殺風景な白い壁の染みにも、見覚えがある。
いや、まだその時は、ここがあの世かもしれないと疑い続けていたのであるが。
「ようやく、起きましたか」
目覚めてしばらくして入ったそう言ったのが『別室』の生き残りだったので、そこで自分は生き残ったのだと理解した。
理解はした。
だが、理解し難い現実だった。
「なんで俺は死んでない?」
「それは、わかりかねます」
そう言ったのは医者であったが、彼の様子を見て首を傾げている。
やはり、自分が今生き延びているのがおかしいということなのだろう。刀を心臓に刺され、胸の中心を照明弾で至近でふっとばされた。胸骨が根こそぎ砕けたのが解った。あれで生き伸びられたというのが奇跡の類だ。
「いや」
と医者は言った。
「生き延びられたかというと、少しまだ断定するのには早いかと」
「そんなに、身体はボロボロなのか」
長くは持たないのだろうな、と思った。
「そうでもありません」
「―――?」
「確認できる限り、あなたの身体で現在骨折している箇所はありません。
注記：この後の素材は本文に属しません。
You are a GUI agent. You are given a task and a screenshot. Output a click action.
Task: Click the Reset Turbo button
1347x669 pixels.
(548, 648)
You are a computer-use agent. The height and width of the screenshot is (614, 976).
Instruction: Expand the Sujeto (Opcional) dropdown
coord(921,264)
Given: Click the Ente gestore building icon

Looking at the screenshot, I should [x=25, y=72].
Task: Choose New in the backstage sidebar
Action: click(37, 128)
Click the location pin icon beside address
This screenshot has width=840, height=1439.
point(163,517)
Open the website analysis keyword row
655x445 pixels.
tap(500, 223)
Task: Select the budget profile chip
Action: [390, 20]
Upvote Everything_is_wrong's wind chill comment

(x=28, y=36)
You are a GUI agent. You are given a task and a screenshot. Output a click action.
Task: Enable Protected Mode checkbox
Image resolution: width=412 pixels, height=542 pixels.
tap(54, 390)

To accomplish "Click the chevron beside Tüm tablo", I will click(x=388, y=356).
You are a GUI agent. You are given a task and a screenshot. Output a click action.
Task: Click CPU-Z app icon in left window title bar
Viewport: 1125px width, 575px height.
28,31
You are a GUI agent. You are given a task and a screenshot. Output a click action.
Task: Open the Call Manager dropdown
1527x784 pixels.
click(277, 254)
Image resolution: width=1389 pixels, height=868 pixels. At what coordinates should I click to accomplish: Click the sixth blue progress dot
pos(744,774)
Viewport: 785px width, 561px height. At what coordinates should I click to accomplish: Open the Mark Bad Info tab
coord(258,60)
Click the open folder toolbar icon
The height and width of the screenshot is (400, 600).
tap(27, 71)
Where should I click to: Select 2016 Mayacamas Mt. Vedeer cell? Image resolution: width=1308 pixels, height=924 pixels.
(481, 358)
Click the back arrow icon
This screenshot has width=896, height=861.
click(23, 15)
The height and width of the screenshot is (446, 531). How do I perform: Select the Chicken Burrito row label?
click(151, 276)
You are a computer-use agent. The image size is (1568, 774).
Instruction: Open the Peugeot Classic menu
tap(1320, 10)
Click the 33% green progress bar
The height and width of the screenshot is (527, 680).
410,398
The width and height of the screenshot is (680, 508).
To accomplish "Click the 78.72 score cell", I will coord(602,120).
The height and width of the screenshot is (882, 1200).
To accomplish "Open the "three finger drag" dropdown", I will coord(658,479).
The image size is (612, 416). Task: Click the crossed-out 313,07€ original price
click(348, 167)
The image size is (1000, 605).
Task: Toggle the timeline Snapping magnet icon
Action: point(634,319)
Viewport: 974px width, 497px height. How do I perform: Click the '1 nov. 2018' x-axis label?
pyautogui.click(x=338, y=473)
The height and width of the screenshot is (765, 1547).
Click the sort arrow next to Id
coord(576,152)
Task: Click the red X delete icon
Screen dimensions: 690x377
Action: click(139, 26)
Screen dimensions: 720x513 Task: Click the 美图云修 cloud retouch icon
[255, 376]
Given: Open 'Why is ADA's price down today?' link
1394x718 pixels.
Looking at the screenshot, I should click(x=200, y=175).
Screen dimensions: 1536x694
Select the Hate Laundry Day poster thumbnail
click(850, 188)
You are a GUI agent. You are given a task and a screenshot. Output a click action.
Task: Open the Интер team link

疲労によるものが右手にありますが、これは古いものですね。あなたの証言どおりならば、胸骨が原型を保っていることは有りえませんが――全て、ひび一つはいっておりません」
どういうことだろうか。
あの女仙人が、何かしたのだろうか。
簡単には死なないような術かけていたとか、目を覚ましても仲間を殺すための暗示をかけ続けられているとか。
どれとも違うようではあるが。
「その代わり、心拍数、体温、全てが人間のそれの半分ほどに下がっています」
「―――は?」
「今、あなたは生きているはずがないのです」
それは。
一体。
「検査の結果、あなたの身体は生きていません」
死人になったということだろうか。
あの、鬼たちの同類になったと。
「目立った外傷も――一つだけ、左の首筋に、二つだけですが」
確かに、包帯が撒かれている。
「獣の牙のようなものが挿された後です。心当たりは?」
そんなものの記憶はないが。
指を包帯の上に当てると、不意に蘇った。
最後の、あの時、血の中に沈む寸前、レイラが顔をあげていたのだ。